Private equity can be ideal for physicians who are interested in startups within the healthcare or biotech field. If you love to see innovation in healthcare and want to participate in moving the field of medicine forward to a greater extent than you can accomplish in your everyday work, you can do so through a financial investment in private equity.
Hedge funds are pooled investments that are used to hedge against market fluctuations. As with private equity, the term encompasses a range of fund types. Various management strategies and philosophies can be utilized in a fund. The fund can invest in a wide variety of assets like currencies or real estate. A common strategy is to use borrowed funds or leverage to increase returns. While this increases risk, it can amplify returns.
This option can be a good options for physicians with a high net worth looking to diversify and wanting to opportunity for potentially large returns. As an investor, you’re unlikely to be involved in the day to day management of the fund. So requirement b) above is less applicable as with some other types of alternative investments.
Physician investing when it comes to alternatives
It’s okay to stick with traditional investments. You may not have the desire, time, or interest to extend your portfolio beyond this. For most high-income and high net worth physicians, though, alternative investments are worth considering. Most doctors will find some type of investment that appeals to them, given the breadth of options within alternatives.
2 thoughts on “Alternative investment options for doctors”

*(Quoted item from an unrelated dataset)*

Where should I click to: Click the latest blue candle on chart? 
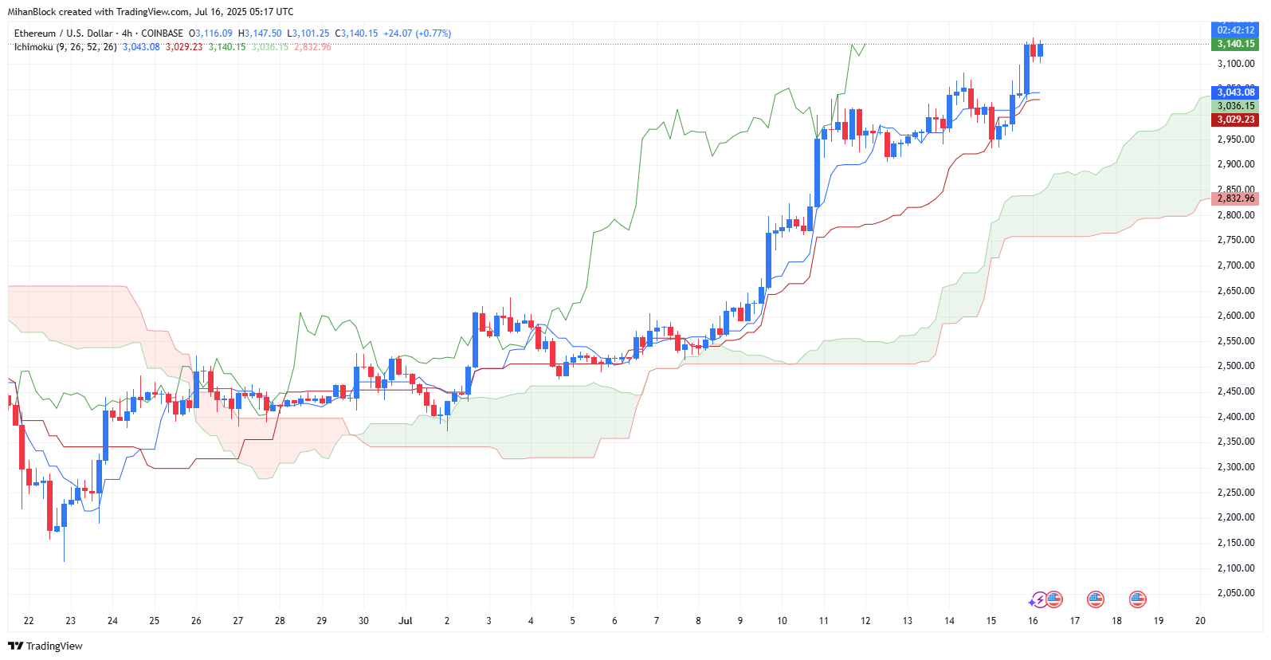[1040, 50]
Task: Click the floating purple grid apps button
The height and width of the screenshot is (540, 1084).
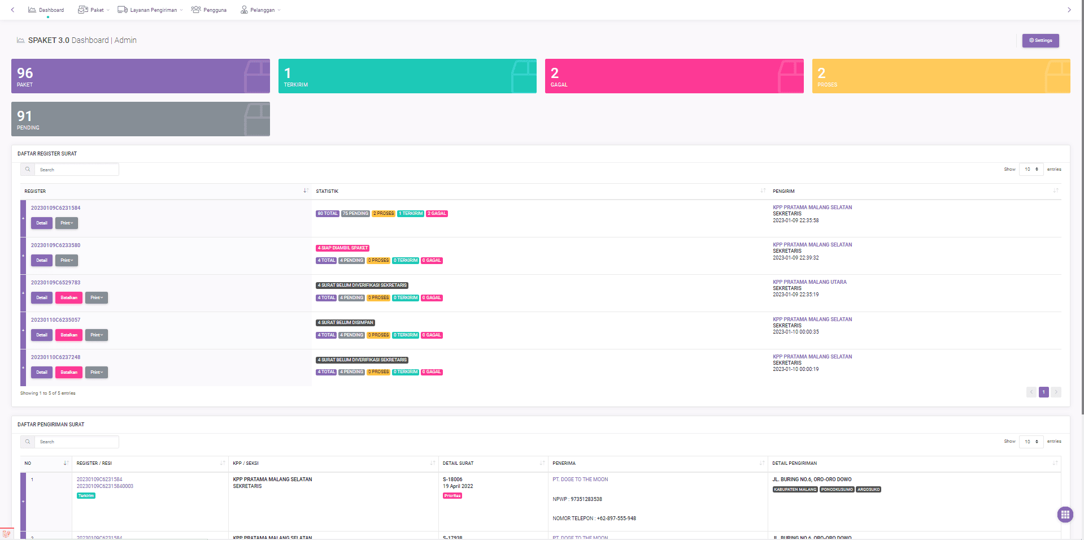Action: pyautogui.click(x=1065, y=515)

I have started to become a big fan of alternative investments, specifically real estate.
I started out with REITs which are just real estate flavored stocks but then went onto the crowdfunding platform. Did 3 deals with them (debt only) and got returns as promised.

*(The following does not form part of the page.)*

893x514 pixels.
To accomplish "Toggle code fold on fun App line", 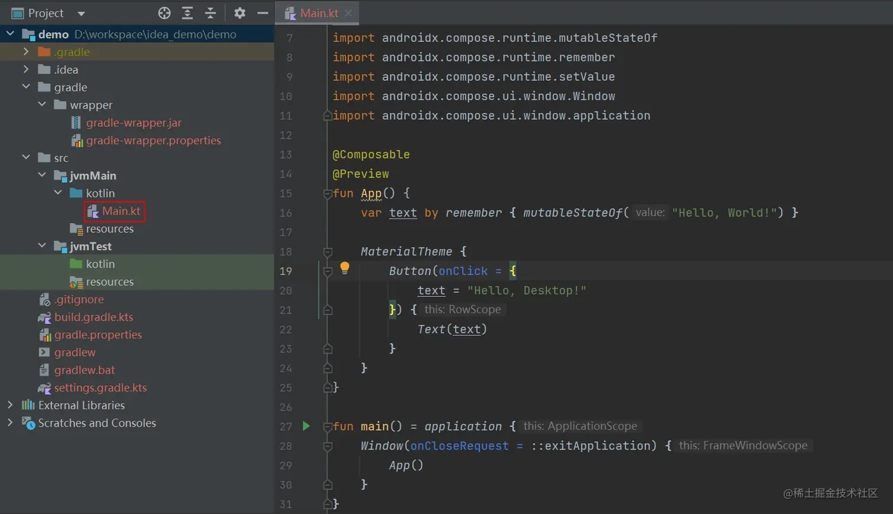I will 327,194.
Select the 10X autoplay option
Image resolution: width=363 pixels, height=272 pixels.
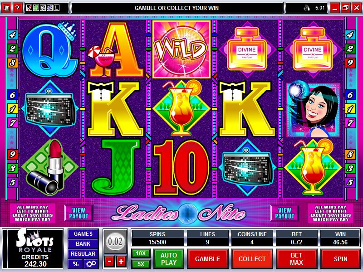tap(141, 253)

I wanted to take advantage of all the tax breaks given to real estate owners without the hassle of active management so when I became an accredited investor I went in to syndicated deals, specifically multifamily commercial apartments. That has been the emphasis of all my non-retirement investing for the past 14 months and have been very pleased with the results and the “mailbox money I get.”
I did a detailed post on what I actually have and the returns I am getting if you are interested:
Great info! Thanks for your insight.